Wednesday, September 7, 2011

Donagan, "Philosophy and the Possibility of Religious Orthodoxy"

In relation to Donagan's work, a phrase I am mulling over continuously in my mind is "the imperative or religious orthodoxy".  So where does this come from?  Donagan certainly did not say it explicitly.  However, he did say this:
[Mezger] presupposes that human beings of a given culture conceive the world and their place in it in a characteristic way, which they are utterly unable to escape-- and that if they live in a period of transition between cultures, or in circumstances in which they are open to many cultural influences, without having a coherent one that is theirs, they will be confused, and unable to classify their confusion except by finding a coherent culture and embracing it.
Donagan then goes on to say that if this is true, then the next logical step is to demythologize the scripture (such as the transpatiality of the ascension of Christ, etc.)  Then his next point,
So expressed, the philosophical legitimacy of liberal theology is unquestionable... What liberal theology lacks is neither religious seriousness nor moral character-- it is religious authority... [thus] in no case would they claim to teach doctrine authoritatively.  In their different ways then, demythologized orthodoxy and liberal religion wittingly or unwittingly abandon the claim in any significant sense to possess and expound revealed truth.

I find these points by Donagan incredibly compelling.  Does the lack of authoritative revelation dumb down the religious behavior? Certainly not.  But it does seem to kill any sense of certain religious belief. In no way can any theological liberal or demythologizer of revelation claim to have any certain truth in regards to God and certainly not to the supernatural or divine.  To me, it is almost comical; those who believe themselves to be freeing the Scriptures from its doctrinal chains end up binding their interpretation to their culture.  They are enslaved to the whims of the day making the scriptures, to steal from Mezger, passé.

Of course, there is no imperative to believe anything.  However, I think to be a Christian, which it is clear Donagan is writing of, one must have a tinge of religious orthodox, dare I say even a smidgen, or a sizable lump.

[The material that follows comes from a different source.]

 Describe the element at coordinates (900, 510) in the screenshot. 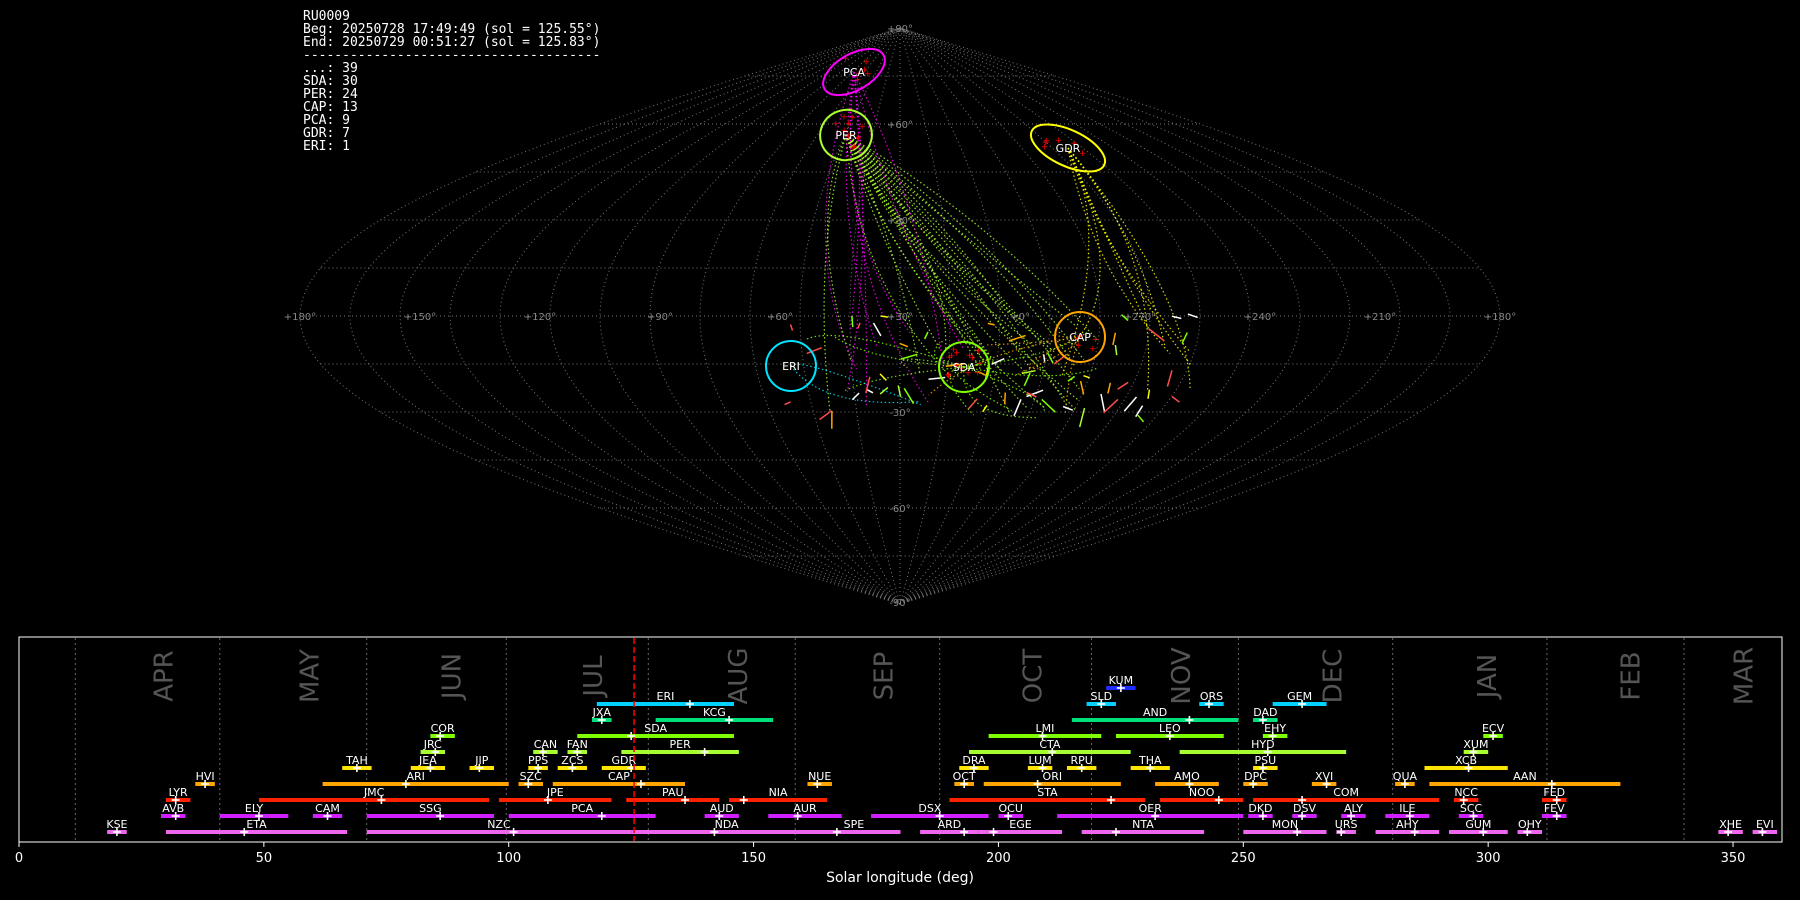

I see `lat-label: -60°` at that location.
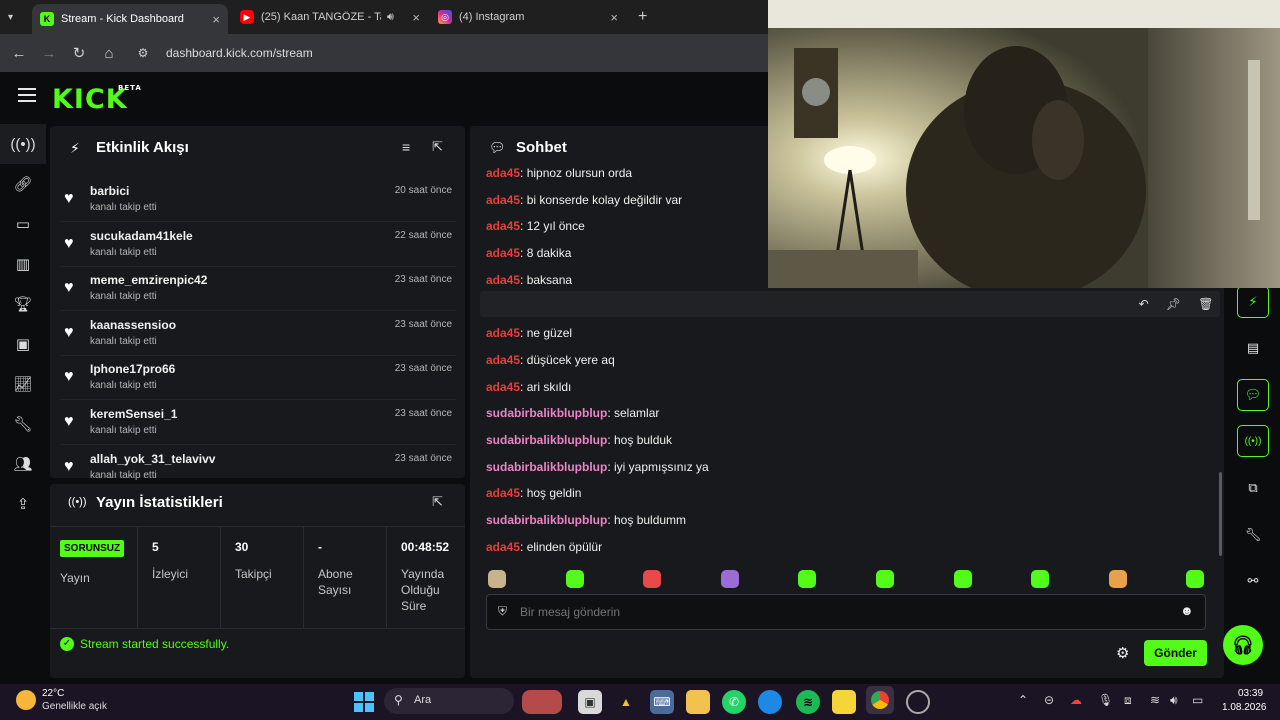  I want to click on chat-message: ada45: elinden öpülür, so click(544, 547).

To deny revelation and demythologize the faith itself is not to synthesize the faith to the reason, it is to denigrate the religion altogether by attempting to 'explain it away'.  Perhaps this is a stretch, but the distinction between religious orthodoxy and demythologized orthodoxy is such that one seems to not be orthodox together, that is- to not even be the same faith but to be something altogether different.

Then, it seems, there must be a standard.  An authoritative interpretation, as Donagan says, or at least a standard of believe, say- the Apostle's Creed or Nicene Creed.  Regardless, it seem clear to me that liberal theology is baseless and in clear denial of the imperative or religious orthodoxy that the Christian faith demands to truly be able to claim Christ as he is historically and revealed divinely to be.